* [Assignment]: Whenever a line in the data contains "agent", show that line.

* [Saved data entries]:
════

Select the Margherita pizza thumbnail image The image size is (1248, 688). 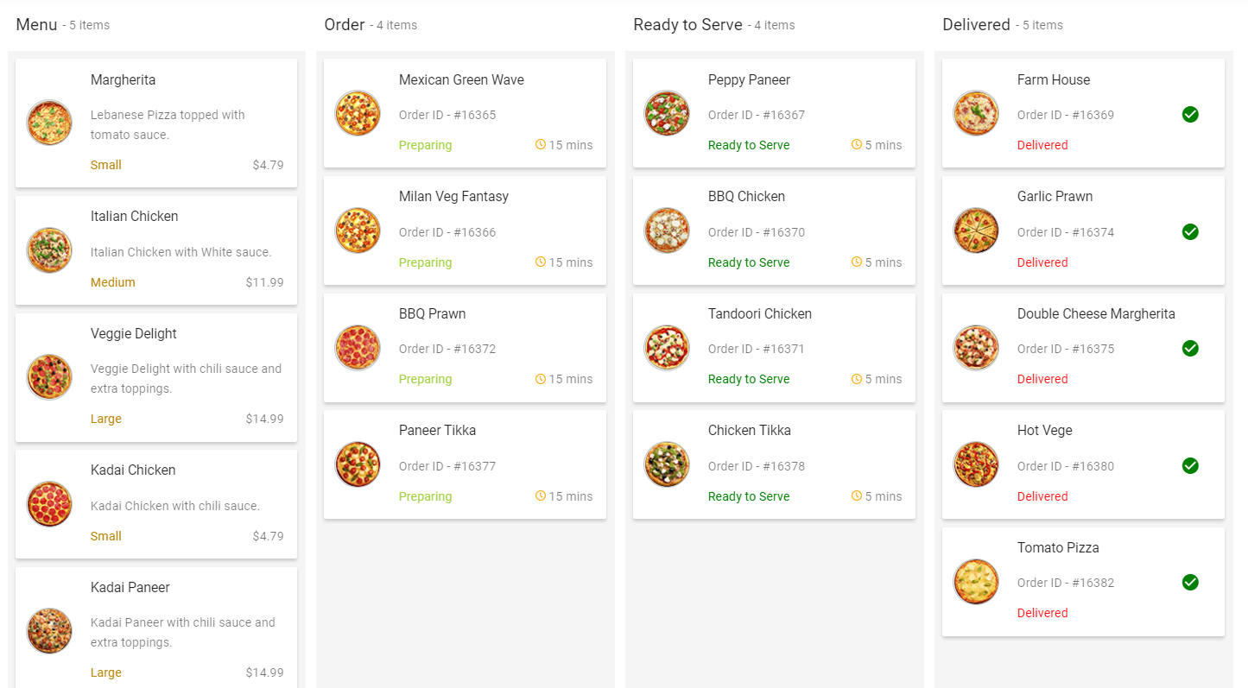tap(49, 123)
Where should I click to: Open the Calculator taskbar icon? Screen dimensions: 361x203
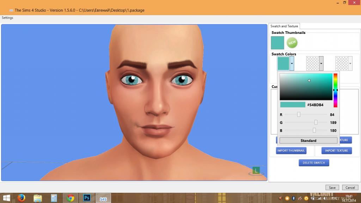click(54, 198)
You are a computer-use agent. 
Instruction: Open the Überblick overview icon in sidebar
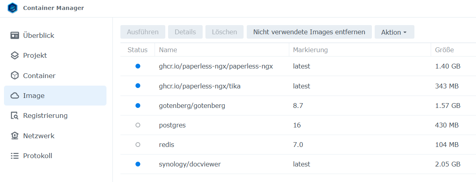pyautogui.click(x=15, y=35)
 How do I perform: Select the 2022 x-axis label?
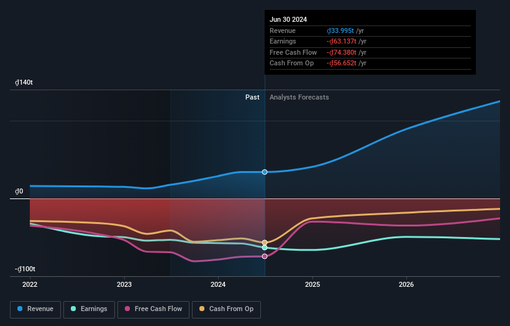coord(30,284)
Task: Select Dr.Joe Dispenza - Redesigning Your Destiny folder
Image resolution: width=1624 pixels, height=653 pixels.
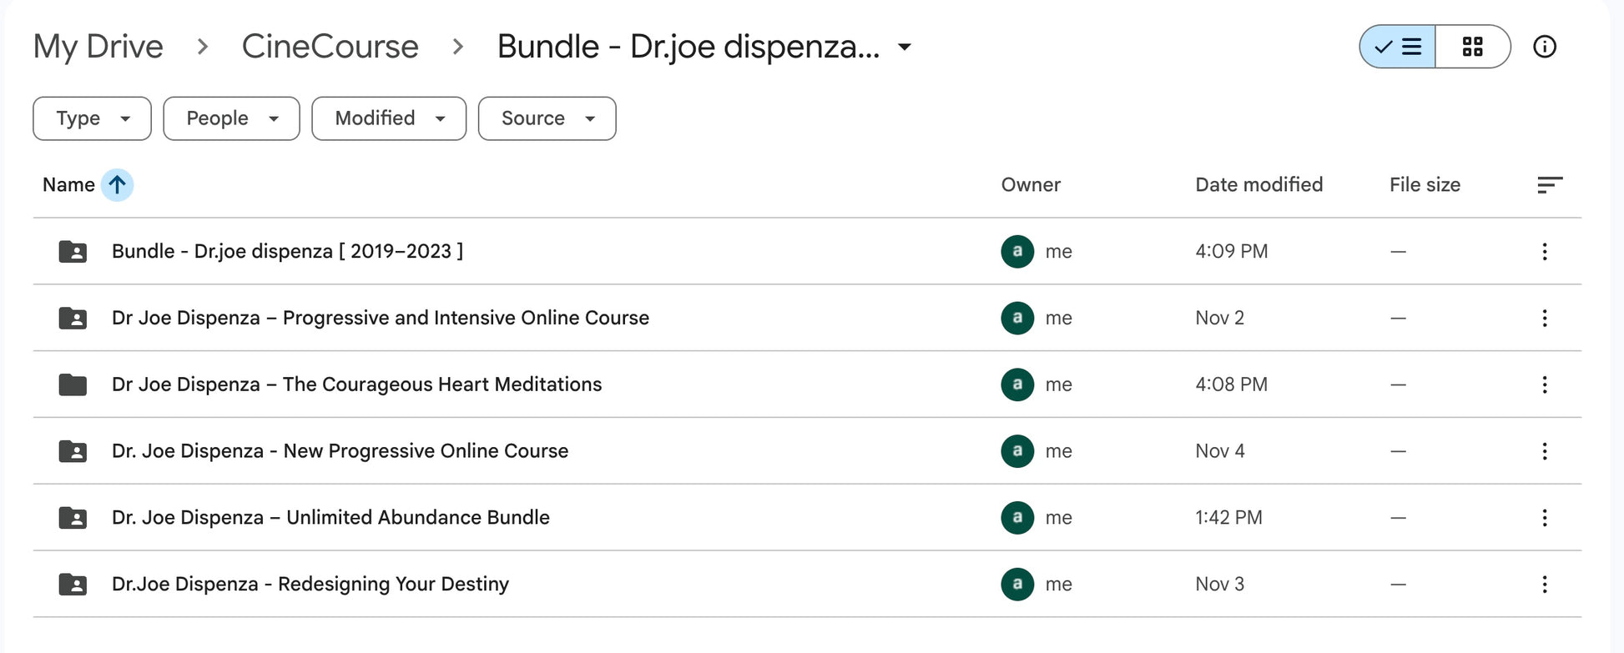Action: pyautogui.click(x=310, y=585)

════

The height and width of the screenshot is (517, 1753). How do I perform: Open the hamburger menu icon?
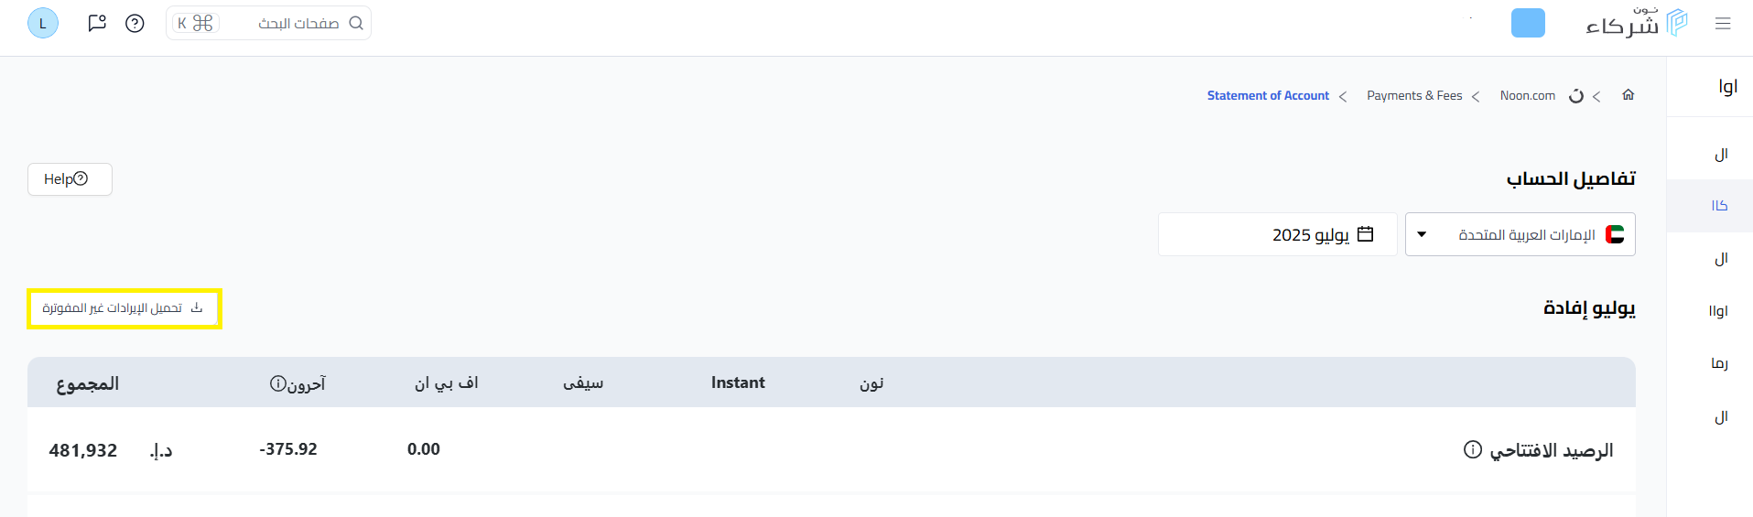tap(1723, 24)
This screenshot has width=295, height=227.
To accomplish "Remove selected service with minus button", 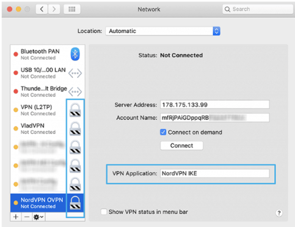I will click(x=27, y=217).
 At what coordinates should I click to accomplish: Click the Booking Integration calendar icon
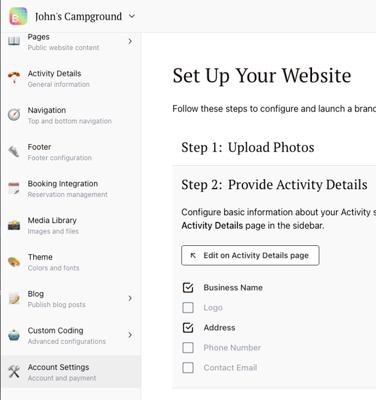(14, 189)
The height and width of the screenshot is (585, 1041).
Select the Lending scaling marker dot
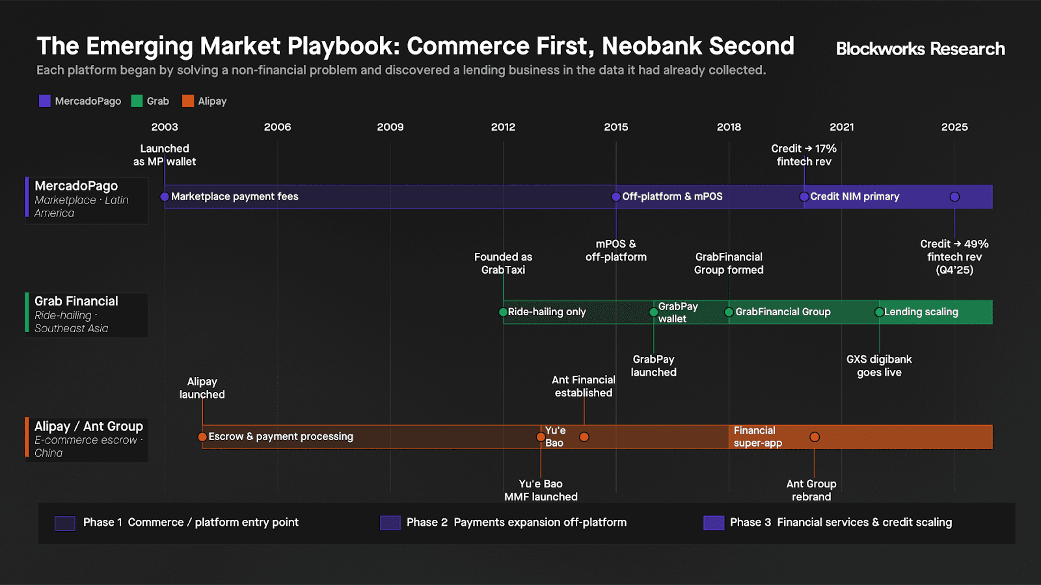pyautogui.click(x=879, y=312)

════

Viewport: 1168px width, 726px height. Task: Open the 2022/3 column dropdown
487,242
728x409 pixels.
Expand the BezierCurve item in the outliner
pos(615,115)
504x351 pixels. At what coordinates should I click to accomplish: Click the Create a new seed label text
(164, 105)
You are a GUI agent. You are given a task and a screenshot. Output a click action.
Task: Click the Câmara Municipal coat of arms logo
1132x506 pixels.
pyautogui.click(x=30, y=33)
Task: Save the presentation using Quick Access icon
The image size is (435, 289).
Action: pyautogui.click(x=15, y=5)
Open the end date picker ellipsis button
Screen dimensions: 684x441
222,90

════

* [Answer to the problem]:
You are a computer-use agent. 
You are a GUI agent. You are given a task and a screenshot. Output a click action.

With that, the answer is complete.